-- Opening Marker --

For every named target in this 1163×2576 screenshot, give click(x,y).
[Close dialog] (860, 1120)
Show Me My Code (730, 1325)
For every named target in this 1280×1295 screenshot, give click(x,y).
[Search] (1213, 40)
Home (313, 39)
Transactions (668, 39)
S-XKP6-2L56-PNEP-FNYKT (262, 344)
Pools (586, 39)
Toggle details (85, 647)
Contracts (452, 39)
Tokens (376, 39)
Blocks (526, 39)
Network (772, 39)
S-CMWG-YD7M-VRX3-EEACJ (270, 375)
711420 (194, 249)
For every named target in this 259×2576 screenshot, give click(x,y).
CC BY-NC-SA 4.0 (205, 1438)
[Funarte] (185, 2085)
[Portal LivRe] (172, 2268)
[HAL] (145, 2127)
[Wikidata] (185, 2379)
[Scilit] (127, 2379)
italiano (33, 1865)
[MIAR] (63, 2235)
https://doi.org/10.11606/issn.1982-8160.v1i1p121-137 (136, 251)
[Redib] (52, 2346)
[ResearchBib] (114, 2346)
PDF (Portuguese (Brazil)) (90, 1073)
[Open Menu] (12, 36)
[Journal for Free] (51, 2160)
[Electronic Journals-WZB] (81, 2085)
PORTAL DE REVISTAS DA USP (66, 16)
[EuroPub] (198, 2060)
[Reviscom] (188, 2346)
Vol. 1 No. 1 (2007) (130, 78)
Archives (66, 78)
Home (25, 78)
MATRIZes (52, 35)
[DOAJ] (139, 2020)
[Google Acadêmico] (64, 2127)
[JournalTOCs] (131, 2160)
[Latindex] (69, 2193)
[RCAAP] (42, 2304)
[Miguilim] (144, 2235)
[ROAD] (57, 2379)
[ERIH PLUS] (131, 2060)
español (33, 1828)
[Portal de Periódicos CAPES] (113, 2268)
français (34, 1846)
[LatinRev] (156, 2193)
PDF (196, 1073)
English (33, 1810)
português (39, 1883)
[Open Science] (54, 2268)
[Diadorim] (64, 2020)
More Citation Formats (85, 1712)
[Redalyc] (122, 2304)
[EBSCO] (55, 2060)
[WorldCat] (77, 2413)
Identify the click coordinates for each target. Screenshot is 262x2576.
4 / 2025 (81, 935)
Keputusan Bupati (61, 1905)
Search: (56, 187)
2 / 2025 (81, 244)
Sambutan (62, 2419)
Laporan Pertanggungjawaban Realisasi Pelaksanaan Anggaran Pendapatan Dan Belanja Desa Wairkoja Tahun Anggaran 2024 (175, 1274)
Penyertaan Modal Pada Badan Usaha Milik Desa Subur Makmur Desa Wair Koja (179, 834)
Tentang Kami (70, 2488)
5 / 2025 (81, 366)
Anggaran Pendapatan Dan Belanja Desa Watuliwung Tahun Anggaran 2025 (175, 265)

-- Closing Marker --

Exercise aim:
Using the listing above, copy exactly the line that contains "[Latindex] (69, 2193)", the line that contains "português (39, 1883)", and each line that falls between them.

Answer section:
[Latindex] (69, 2193)
[RCAAP] (42, 2304)
[Miguilim] (144, 2235)
[ROAD] (57, 2379)
[ERIH PLUS] (131, 2060)
español (33, 1828)
[Portal de Periódicos CAPES] (113, 2268)
français (34, 1846)
[LatinRev] (156, 2193)
PDF (196, 1073)
English (33, 1810)
português (39, 1883)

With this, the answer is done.